Gilles Bouchet est chercheur CNRS au laboratoire IUSTI à Marseille, et professeur à l’école des Ponts Paris-Tech. Il a un doctorat en Physique Théorique des Liquides de l’Université Paris VI. Ses domaines de compétence sont la modélisation théorique et numérique des écoulements, les instabilités et la transition à la turbulence, le transport de particules en écoulement turbulent, et l’aérodynamique.

Il collabore depuis une dizaine d’années avec le service ORL et Chirurgie Cervico-Faciale de l’hôpital de la Conception à Marseille (AP-HM).

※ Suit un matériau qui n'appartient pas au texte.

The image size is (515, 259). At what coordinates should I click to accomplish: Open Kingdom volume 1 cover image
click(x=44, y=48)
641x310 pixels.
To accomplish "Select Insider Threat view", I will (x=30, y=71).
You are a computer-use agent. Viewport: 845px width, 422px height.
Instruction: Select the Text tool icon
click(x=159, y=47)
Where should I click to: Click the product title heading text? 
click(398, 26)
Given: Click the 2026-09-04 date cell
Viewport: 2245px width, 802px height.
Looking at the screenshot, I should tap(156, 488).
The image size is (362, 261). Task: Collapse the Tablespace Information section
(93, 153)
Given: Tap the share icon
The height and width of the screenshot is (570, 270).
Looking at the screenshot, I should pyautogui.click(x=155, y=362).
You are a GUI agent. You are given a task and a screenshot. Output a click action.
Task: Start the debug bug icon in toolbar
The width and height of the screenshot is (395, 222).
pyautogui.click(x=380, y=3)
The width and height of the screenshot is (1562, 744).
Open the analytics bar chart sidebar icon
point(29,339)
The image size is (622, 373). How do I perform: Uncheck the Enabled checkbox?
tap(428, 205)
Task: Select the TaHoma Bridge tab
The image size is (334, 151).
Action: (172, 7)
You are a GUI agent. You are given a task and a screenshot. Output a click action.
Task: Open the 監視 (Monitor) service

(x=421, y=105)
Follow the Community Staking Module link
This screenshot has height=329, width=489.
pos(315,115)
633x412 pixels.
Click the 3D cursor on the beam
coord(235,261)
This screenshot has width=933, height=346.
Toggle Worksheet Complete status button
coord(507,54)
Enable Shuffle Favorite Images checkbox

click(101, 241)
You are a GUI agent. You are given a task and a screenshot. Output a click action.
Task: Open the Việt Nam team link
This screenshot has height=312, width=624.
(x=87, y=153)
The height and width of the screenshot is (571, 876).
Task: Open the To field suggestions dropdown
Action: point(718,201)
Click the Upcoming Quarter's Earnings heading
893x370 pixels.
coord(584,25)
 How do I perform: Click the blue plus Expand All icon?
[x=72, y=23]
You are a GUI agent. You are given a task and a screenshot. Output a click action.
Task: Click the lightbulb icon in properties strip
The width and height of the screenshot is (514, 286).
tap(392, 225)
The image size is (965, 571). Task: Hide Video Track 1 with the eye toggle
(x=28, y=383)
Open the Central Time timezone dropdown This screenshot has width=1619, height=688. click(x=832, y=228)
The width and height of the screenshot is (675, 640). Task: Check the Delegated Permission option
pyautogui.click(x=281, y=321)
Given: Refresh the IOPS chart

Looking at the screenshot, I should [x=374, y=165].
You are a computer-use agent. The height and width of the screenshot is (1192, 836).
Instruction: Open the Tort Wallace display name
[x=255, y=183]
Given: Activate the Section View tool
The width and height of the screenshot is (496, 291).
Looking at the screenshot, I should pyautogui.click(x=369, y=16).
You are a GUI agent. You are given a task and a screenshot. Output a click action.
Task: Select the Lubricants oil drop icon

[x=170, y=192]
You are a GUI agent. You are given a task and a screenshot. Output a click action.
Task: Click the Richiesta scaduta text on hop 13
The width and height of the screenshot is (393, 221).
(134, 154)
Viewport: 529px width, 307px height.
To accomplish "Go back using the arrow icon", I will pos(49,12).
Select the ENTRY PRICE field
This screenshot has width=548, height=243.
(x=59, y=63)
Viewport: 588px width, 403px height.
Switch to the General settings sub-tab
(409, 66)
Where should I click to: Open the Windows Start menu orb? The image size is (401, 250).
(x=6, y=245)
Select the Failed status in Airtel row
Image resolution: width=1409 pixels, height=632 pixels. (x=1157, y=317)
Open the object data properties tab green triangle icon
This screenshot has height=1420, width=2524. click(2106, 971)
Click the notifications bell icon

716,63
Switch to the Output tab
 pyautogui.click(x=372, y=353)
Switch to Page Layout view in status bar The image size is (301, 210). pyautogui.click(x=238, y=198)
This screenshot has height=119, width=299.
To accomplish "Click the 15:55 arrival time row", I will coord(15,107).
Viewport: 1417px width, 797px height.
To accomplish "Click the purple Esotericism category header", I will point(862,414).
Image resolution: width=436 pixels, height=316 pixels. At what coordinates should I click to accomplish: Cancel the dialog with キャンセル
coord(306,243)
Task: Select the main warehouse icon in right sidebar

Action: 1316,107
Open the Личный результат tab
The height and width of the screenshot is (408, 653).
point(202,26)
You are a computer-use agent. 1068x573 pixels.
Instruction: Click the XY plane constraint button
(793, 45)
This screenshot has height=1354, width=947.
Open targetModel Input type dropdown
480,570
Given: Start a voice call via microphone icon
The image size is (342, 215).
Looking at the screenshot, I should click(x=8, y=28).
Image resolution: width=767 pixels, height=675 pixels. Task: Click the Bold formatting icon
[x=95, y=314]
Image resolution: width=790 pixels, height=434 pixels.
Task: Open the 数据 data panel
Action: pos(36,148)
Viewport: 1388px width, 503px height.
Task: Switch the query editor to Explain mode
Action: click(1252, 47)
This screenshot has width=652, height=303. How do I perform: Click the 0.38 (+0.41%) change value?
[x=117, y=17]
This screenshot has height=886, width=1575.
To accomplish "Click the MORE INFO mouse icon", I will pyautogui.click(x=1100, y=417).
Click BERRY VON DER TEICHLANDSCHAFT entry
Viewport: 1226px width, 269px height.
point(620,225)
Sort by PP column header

L’objectif de cette collaboration est le développement d’un nez virtuel (numérique) multi-physique ayant pour vocation de mieux comprendre les écoulements dans les voies respiratoires supérieures (notamment en présence de certaines pathologies), d’aider le médecin ORL lors de son diagnostic, d’aider le chirurgien ORL lors de la préparation de son geste chirurgical en lui permettant de pratiquer en amont une intervention virtuelle et d’évaluer ses effets, d’aider à l’élaboration ou à l’amélioration de l’administration topique de médicaments (par spray nasal notamment), et de mieux comprendre la diffusion des agents pathogènes aéroportés au sein des fosses nasales.